篠ケ谷が声を荒げた。晴柊はいたって冷静ではあるが、これは琳太郎と2人だけの話ではないことに気が付いた。みんな、心配しているんだ。晴柊の身体だけじゃない、生まれてくる子のことも、将来も、組のことも。皆が背負っているものを晴柊は感じ、篠ケ谷にしがみつくように抱きしめた。


「俺、絶対元気な赤ちゃん産んで見せるから。

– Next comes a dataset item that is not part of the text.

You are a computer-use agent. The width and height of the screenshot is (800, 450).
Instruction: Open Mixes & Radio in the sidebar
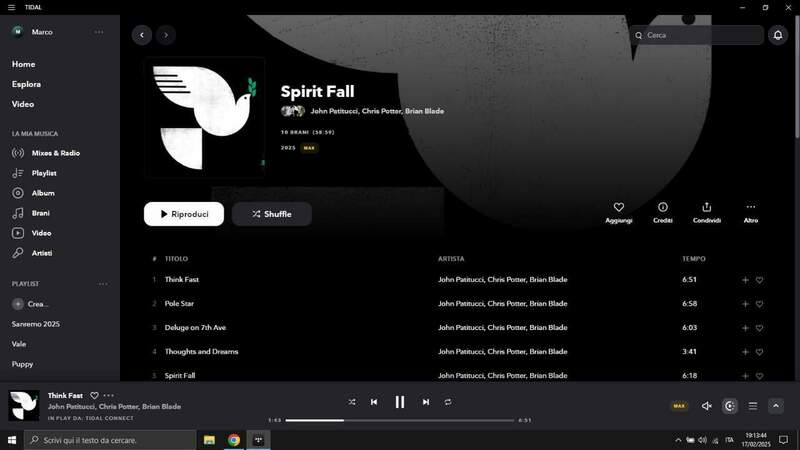(x=56, y=153)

生まれてくる子には、俺と琳太郎だけじゃなくて、シノちゃんにも、皆にもいっぱい愛されて育ってほしいんだ。碌に愛情注がれずに育った俺が子供を育てるなんてって思ったけど、俺はばあちゃんに、そして今皆にこうして幸せいっぱいもらってる。この幸せを与えてあげることができるなら、きっと生まれてくる子供も、俺が産むことを許してくれるんじゃないかなって思うんだ。これ以上俺が幸せを望むのは、我儘かな?」


そんな聞き方ずるい、と、篠ケ谷は思った。そんな聞かれ方をされれば返事は一つである。

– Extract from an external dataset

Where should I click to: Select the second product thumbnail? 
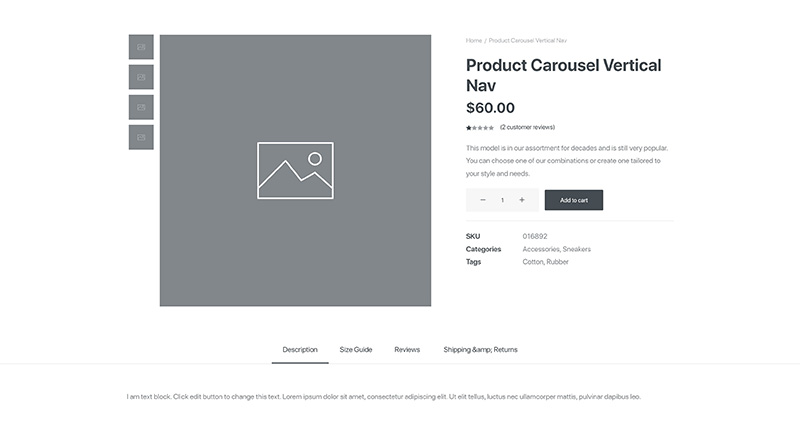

「…………我儘なわけねえだろ。お前は幸せになってもなり足りねえくれえ、身の丈に合わないゴミみたいな人生歩んできたんだからよ。そのゴミみたいな人生に、俺たちが加担してるはずなのに、お前はそうだって言わない。だったら俺たちがお前の幸せを望まないなんて馬鹿なこと、死んでもありえねえ。……絶対に安産するって約束しろ。赤子もお前も、無事でないと殺す。」

「うん。これからも末永くよろしく、シノちゃん。」


頭一つ分弱大きい篠ケ谷の背中をぽんぽんと撫でる。篠ケ谷は晴柊を負の道へと引きずり込んでいる一員だと思っているみたいだが、そんなことはない。それは一般的な評価であって、晴柊にとっては極道の、薊琳太郎の側にいて、みんなと一緒にいることがこの上ない人生の喜びなのだ。きっと、晴柊以外の誰にもそれは理解できないことである。しかし、晴柊だけがそうわかっていればいいのだ。そして、生まれてくる子供にも、絶対にヤクザだからという理由で不幸せにはしない。守って見せるのだと、晴柊もまた決意した。